Aim of the task: Each line of the data below must be reproduced without any change.

*** Opening Data for processing ***

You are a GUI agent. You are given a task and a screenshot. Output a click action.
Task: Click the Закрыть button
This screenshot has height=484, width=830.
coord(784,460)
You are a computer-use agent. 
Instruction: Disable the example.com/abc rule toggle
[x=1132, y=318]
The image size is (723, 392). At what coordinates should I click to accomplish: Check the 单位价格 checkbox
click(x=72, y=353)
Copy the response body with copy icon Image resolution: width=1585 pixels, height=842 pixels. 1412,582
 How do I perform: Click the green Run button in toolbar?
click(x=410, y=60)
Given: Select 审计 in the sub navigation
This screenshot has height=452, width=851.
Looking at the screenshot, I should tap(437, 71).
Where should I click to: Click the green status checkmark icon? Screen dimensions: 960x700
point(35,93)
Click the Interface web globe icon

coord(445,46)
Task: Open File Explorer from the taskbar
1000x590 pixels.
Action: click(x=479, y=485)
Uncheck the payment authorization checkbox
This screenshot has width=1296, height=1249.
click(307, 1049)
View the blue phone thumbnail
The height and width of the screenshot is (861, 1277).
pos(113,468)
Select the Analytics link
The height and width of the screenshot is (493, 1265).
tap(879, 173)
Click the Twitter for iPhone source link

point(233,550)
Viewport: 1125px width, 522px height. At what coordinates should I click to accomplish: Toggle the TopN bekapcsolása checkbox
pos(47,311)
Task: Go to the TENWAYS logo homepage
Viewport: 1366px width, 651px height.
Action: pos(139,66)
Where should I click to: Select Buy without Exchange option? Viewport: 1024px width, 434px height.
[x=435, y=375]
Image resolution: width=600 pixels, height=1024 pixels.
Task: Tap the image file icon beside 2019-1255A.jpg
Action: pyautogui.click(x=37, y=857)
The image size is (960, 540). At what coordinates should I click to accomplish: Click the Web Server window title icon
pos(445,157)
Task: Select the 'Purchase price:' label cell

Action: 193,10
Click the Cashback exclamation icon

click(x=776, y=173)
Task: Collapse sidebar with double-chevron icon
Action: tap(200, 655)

*** Closing Data for processing ***

Written answer:
You are a GUI agent. You are given a task and a screenshot. Output a click action.
Task: Click the Закрыть button
This screenshot has height=484, width=830.
coord(784,460)
You are a computer-use agent. 
Instruction: Disable the example.com/abc rule toggle
[x=1132, y=318]
The image size is (723, 392). At what coordinates should I click to accomplish: Check the 单位价格 checkbox
click(x=72, y=353)
Copy the response body with copy icon Image resolution: width=1585 pixels, height=842 pixels. 1412,582
 How do I perform: Click the green Run button in toolbar?
click(x=410, y=60)
Given: Select 审计 in the sub navigation
This screenshot has height=452, width=851.
Looking at the screenshot, I should tap(437, 71).
Where should I click to: Click the green status checkmark icon? Screen dimensions: 960x700
point(35,93)
Click the Interface web globe icon

coord(445,46)
Task: Open File Explorer from the taskbar
1000x590 pixels.
Action: click(x=479, y=485)
Uncheck the payment authorization checkbox
This screenshot has width=1296, height=1249.
click(307, 1049)
View the blue phone thumbnail
The height and width of the screenshot is (861, 1277).
pos(113,468)
Select the Analytics link
The height and width of the screenshot is (493, 1265).
tap(879, 173)
Click the Twitter for iPhone source link

point(233,550)
Viewport: 1125px width, 522px height. At what coordinates should I click to accomplish: Toggle the TopN bekapcsolása checkbox
pos(47,311)
Task: Go to the TENWAYS logo homepage
Viewport: 1366px width, 651px height.
Action: pos(139,66)
Where should I click to: Select Buy without Exchange option? Viewport: 1024px width, 434px height.
[x=435, y=375]
Image resolution: width=600 pixels, height=1024 pixels.
Task: Tap the image file icon beside 2019-1255A.jpg
Action: pyautogui.click(x=37, y=857)
The image size is (960, 540). At what coordinates should I click to accomplish: Click the Web Server window title icon
pos(445,157)
Task: Select the 'Purchase price:' label cell

Action: 193,10
Click the Cashback exclamation icon

click(x=776, y=173)
Task: Collapse sidebar with double-chevron icon
Action: tap(200, 655)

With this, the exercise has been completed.